→ **Goal of the exercise**: Set down word for word the lines that begin the entries and run through the line containing "You are a computer-use agent. The". Give nothing further.

(Collected data)
*** Block opens ***
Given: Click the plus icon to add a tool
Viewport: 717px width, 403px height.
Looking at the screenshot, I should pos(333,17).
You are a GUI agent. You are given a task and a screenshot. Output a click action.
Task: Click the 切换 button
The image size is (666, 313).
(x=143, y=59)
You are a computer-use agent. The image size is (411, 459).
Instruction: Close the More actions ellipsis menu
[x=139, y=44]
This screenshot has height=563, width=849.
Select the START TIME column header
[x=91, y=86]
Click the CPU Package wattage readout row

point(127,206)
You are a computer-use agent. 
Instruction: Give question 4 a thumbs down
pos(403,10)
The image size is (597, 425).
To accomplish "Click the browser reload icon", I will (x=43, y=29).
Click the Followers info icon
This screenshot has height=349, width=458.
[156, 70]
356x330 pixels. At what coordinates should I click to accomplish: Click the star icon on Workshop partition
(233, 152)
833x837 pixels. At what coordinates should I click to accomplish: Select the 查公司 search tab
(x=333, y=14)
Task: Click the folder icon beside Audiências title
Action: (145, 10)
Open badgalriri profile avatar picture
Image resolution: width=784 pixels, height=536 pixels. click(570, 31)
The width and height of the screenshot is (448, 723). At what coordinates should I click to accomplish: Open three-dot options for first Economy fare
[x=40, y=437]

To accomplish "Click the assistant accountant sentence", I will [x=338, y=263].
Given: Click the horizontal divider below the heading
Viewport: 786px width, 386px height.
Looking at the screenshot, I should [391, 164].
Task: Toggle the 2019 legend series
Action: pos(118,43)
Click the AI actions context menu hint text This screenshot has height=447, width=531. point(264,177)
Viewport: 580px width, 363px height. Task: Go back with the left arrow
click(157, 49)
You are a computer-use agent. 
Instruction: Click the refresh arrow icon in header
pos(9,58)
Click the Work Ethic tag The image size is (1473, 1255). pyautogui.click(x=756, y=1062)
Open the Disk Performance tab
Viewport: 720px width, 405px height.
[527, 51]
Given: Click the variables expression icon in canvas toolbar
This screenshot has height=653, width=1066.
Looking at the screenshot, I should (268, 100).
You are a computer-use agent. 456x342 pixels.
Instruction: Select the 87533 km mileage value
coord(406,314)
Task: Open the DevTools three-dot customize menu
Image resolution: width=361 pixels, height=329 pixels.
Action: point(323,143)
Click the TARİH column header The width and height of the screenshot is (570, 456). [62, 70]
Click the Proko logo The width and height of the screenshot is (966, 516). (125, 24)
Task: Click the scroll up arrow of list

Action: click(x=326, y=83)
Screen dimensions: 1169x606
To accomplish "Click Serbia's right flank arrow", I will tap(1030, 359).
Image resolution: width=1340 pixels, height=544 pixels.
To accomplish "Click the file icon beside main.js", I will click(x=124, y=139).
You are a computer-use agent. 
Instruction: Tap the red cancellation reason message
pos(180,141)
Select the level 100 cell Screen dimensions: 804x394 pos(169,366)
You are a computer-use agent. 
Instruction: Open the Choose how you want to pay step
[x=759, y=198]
*** Block closes ***
→ **Solution**:
Given: Click the plus icon to add a tool
Viewport: 717px width, 403px height.
Looking at the screenshot, I should pos(333,17).
You are a GUI agent. You are given a task and a screenshot. Output a click action.
Task: Click the 切换 button
The image size is (666, 313).
(x=143, y=59)
You are a computer-use agent. The image size is (411, 459).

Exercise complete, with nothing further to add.